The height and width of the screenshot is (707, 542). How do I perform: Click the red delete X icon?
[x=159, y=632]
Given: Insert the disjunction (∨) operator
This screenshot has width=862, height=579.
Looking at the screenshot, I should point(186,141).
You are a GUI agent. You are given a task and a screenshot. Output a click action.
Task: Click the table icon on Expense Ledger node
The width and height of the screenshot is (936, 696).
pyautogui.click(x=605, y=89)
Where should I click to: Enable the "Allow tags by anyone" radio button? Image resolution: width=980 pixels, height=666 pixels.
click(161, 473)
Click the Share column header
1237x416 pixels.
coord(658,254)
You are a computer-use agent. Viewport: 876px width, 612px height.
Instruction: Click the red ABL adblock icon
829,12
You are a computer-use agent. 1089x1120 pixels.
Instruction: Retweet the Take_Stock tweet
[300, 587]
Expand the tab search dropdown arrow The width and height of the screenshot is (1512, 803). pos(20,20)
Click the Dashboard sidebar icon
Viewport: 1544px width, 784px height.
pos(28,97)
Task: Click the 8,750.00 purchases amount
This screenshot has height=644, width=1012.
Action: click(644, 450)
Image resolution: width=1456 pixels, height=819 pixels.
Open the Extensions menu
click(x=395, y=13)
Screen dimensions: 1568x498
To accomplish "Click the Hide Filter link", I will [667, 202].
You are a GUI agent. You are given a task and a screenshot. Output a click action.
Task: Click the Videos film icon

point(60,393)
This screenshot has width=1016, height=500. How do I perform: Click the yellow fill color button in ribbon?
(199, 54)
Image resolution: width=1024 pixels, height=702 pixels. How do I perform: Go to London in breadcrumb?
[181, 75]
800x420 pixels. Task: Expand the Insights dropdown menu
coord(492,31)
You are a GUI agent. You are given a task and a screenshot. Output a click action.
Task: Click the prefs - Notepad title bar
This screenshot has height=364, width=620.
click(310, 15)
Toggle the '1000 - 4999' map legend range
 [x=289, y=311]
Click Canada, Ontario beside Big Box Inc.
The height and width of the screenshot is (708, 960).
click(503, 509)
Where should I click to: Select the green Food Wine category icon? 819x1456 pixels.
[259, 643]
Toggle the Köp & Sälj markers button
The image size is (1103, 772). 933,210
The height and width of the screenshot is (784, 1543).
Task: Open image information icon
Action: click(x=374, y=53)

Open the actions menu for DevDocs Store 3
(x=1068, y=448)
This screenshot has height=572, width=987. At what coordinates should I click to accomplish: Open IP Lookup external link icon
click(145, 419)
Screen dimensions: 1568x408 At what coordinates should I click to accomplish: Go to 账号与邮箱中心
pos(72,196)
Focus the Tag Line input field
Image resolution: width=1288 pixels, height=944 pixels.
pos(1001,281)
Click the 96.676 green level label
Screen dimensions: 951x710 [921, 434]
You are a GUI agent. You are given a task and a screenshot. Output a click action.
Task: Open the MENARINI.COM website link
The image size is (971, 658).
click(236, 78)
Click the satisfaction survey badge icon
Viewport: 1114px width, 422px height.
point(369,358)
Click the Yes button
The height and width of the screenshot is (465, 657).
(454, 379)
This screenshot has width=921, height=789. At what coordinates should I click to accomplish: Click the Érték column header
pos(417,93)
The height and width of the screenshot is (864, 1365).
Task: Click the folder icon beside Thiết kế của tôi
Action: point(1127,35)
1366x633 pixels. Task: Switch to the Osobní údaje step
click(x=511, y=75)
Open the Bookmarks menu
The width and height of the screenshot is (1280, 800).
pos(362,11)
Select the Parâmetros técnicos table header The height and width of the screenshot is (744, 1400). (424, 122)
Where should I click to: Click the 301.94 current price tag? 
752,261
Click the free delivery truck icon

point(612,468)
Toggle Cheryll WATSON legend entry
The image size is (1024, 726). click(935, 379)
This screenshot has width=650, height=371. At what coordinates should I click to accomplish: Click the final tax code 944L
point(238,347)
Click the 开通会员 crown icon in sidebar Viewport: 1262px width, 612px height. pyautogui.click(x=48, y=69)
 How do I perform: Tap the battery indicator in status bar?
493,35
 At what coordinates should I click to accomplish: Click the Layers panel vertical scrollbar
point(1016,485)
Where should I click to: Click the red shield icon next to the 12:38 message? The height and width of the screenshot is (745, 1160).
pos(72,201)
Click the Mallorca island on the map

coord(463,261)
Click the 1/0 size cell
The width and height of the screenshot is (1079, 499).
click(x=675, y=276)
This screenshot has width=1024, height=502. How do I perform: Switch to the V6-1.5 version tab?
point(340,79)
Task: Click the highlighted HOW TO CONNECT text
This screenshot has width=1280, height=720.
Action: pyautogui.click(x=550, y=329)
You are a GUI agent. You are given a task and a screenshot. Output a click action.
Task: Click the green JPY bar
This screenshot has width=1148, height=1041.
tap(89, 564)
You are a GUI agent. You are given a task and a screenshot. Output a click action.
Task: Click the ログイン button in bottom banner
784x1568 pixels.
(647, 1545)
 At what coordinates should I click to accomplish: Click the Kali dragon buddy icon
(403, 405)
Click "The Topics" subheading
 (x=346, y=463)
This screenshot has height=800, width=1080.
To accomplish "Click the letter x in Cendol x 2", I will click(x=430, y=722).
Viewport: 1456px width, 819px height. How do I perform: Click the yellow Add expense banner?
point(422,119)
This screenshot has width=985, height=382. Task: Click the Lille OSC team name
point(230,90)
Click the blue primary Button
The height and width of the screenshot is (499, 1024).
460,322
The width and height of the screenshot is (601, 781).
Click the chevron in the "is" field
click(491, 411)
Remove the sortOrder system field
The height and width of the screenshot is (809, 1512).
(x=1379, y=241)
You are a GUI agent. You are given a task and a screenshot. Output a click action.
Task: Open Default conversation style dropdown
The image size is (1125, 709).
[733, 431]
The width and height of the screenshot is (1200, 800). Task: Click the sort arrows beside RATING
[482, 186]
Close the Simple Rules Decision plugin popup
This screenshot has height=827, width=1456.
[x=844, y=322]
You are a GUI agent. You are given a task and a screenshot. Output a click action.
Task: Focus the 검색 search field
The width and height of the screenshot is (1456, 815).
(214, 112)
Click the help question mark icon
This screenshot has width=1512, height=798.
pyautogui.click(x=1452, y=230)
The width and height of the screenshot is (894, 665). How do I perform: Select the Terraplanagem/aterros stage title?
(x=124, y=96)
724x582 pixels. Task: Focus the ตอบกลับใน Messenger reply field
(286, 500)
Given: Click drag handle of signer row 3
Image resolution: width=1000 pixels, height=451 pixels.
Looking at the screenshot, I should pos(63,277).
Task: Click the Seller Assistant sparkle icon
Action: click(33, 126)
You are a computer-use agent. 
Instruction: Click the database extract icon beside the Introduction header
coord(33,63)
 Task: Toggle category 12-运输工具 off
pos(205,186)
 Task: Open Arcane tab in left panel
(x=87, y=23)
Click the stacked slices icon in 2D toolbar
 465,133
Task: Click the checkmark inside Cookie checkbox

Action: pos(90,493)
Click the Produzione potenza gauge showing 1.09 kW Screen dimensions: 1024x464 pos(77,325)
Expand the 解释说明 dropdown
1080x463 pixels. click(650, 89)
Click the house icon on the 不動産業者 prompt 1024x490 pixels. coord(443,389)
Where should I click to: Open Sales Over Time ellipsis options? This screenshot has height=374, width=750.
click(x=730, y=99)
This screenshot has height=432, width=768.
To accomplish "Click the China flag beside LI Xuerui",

---+---

**What to do**
The full listing is to be printed again exactly as it stands.

**Task answer**
The height and width of the screenshot is (707, 542). How do I perform: Click the red delete X icon?
[x=159, y=632]
Given: Insert the disjunction (∨) operator
This screenshot has width=862, height=579.
Looking at the screenshot, I should point(186,141).
You are a GUI agent. You are given a task and a screenshot. Output a click action.
Task: Click the table icon on Expense Ledger node
The width and height of the screenshot is (936, 696).
pyautogui.click(x=605, y=89)
Where should I click to: Enable the "Allow tags by anyone" radio button? Image resolution: width=980 pixels, height=666 pixels.
click(161, 473)
Click the Share column header
1237x416 pixels.
coord(658,254)
You are a computer-use agent. Viewport: 876px width, 612px height.
Instruction: Click the red ABL adblock icon
829,12
You are a computer-use agent. 1089x1120 pixels.
Instruction: Retweet the Take_Stock tweet
[300, 587]
Expand the tab search dropdown arrow The width and height of the screenshot is (1512, 803). pos(20,20)
Click the Dashboard sidebar icon
Viewport: 1544px width, 784px height.
pos(28,97)
Task: Click the 8,750.00 purchases amount
This screenshot has height=644, width=1012.
Action: click(644, 450)
Image resolution: width=1456 pixels, height=819 pixels.
Open the Extensions menu
click(x=395, y=13)
Screen dimensions: 1568x498
To accomplish "Click the Hide Filter link", I will [667, 202].
You are a GUI agent. You are given a task and a screenshot. Output a click action.
Task: Click the Videos film icon

point(60,393)
This screenshot has width=1016, height=500. How do I perform: Click the yellow fill color button in ribbon?
(199, 54)
Image resolution: width=1024 pixels, height=702 pixels. How do I perform: Go to London in breadcrumb?
[181, 75]
800x420 pixels. Task: Expand the Insights dropdown menu
coord(492,31)
You are a GUI agent. You are given a task and a screenshot. Output a click action.
Task: Click the prefs - Notepad title bar
This screenshot has height=364, width=620.
click(310, 15)
Toggle the '1000 - 4999' map legend range
 [x=289, y=311]
Click Canada, Ontario beside Big Box Inc.
The height and width of the screenshot is (708, 960).
click(503, 509)
Where should I click to: Select the green Food Wine category icon? 819x1456 pixels.
[259, 643]
Toggle the Köp & Sälj markers button
The image size is (1103, 772). 933,210
The height and width of the screenshot is (784, 1543).
Task: Open image information icon
Action: click(x=374, y=53)

Open the actions menu for DevDocs Store 3
(x=1068, y=448)
This screenshot has height=572, width=987. At what coordinates should I click to accomplish: Open IP Lookup external link icon
click(145, 419)
Screen dimensions: 1568x408 At what coordinates should I click to accomplish: Go to 账号与邮箱中心
pos(72,196)
Focus the Tag Line input field
Image resolution: width=1288 pixels, height=944 pixels.
pos(1001,281)
Click the 96.676 green level label
Screen dimensions: 951x710 [921, 434]
You are a GUI agent. You are given a task and a screenshot. Output a click action.
Task: Open the MENARINI.COM website link
The image size is (971, 658).
click(236, 78)
Click the satisfaction survey badge icon
Viewport: 1114px width, 422px height.
point(369,358)
Click the Yes button
The height and width of the screenshot is (465, 657).
(454, 379)
This screenshot has width=921, height=789. At what coordinates should I click to accomplish: Click the Érték column header
pos(417,93)
The height and width of the screenshot is (864, 1365).
Task: Click the folder icon beside Thiết kế của tôi
Action: point(1127,35)
1366x633 pixels. Task: Switch to the Osobní údaje step
click(x=511, y=75)
Open the Bookmarks menu
The width and height of the screenshot is (1280, 800).
pos(362,11)
Select the Parâmetros técnicos table header The height and width of the screenshot is (744, 1400). (424, 122)
Where should I click to: Click the 301.94 current price tag? 
752,261
Click the free delivery truck icon

point(612,468)
Toggle Cheryll WATSON legend entry
The image size is (1024, 726). click(935, 379)
This screenshot has width=650, height=371. At what coordinates should I click to accomplish: Click the final tax code 944L
point(238,347)
Click the 开通会员 crown icon in sidebar Viewport: 1262px width, 612px height. pyautogui.click(x=48, y=69)
 How do I perform: Tap the battery indicator in status bar?
493,35
 At what coordinates should I click to accomplish: Click the Layers panel vertical scrollbar
point(1016,485)
Where should I click to: Click the red shield icon next to the 12:38 message? The height and width of the screenshot is (745, 1160).
pos(72,201)
Click the Mallorca island on the map

coord(463,261)
Click the 1/0 size cell
The width and height of the screenshot is (1079, 499).
click(x=675, y=276)
This screenshot has width=1024, height=502. How do I perform: Switch to the V6-1.5 version tab?
point(340,79)
Task: Click the highlighted HOW TO CONNECT text
This screenshot has width=1280, height=720.
Action: pyautogui.click(x=550, y=329)
You are a GUI agent. You are given a task and a screenshot. Output a click action.
Task: Click the green JPY bar
This screenshot has width=1148, height=1041.
tap(89, 564)
You are a GUI agent. You are given a task and a screenshot. Output a click action.
Task: Click the ログイン button in bottom banner
784x1568 pixels.
(647, 1545)
 At what coordinates should I click to accomplish: Click the Kali dragon buddy icon
(403, 405)
Click "The Topics" subheading
 (x=346, y=463)
This screenshot has height=800, width=1080.
To accomplish "Click the letter x in Cendol x 2", I will click(x=430, y=722).
Viewport: 1456px width, 819px height. How do I perform: Click the yellow Add expense banner?
point(422,119)
This screenshot has width=985, height=382. Task: Click the Lille OSC team name
point(230,90)
Click the blue primary Button
The height and width of the screenshot is (499, 1024).
460,322
The width and height of the screenshot is (601, 781).
Click the chevron in the "is" field
click(491, 411)
Remove the sortOrder system field
The height and width of the screenshot is (809, 1512).
(x=1379, y=241)
You are a GUI agent. You are given a task and a screenshot. Output a click action.
Task: Open Default conversation style dropdown
The image size is (1125, 709).
[733, 431]
The width and height of the screenshot is (1200, 800). Task: Click the sort arrows beside RATING
[482, 186]
Close the Simple Rules Decision plugin popup
This screenshot has height=827, width=1456.
[x=844, y=322]
You are a GUI agent. You are given a task and a screenshot. Output a click action.
Task: Focus the 검색 search field
The width and height of the screenshot is (1456, 815).
(214, 112)
Click the help question mark icon
This screenshot has width=1512, height=798.
pyautogui.click(x=1452, y=230)
The width and height of the screenshot is (894, 665). How do I perform: Select the Terraplanagem/aterros stage title?
(x=124, y=96)
724x582 pixels. Task: Focus the ตอบกลับใน Messenger reply field
(286, 500)
Given: Click drag handle of signer row 3
Image resolution: width=1000 pixels, height=451 pixels.
Looking at the screenshot, I should pos(63,277).
Task: Click the Seller Assistant sparkle icon
Action: click(33, 126)
You are a computer-use agent. 
Instruction: Click the database extract icon beside the Introduction header
coord(33,63)
 Task: Toggle category 12-运输工具 off
pos(205,186)
 Task: Open Arcane tab in left panel
(x=87, y=23)
Click the stacked slices icon in 2D toolbar
 465,133
Task: Click the checkmark inside Cookie checkbox

Action: pos(90,493)
Click the Produzione potenza gauge showing 1.09 kW Screen dimensions: 1024x464 pos(77,325)
Expand the 解释说明 dropdown
1080x463 pixels. click(650, 89)
Click the house icon on the 不動産業者 prompt 1024x490 pixels. coord(443,389)
Where should I click to: Open Sales Over Time ellipsis options? This screenshot has height=374, width=750.
click(x=730, y=99)
This screenshot has height=432, width=768.
To accomplish "Click the China flag beside LI Xuerui",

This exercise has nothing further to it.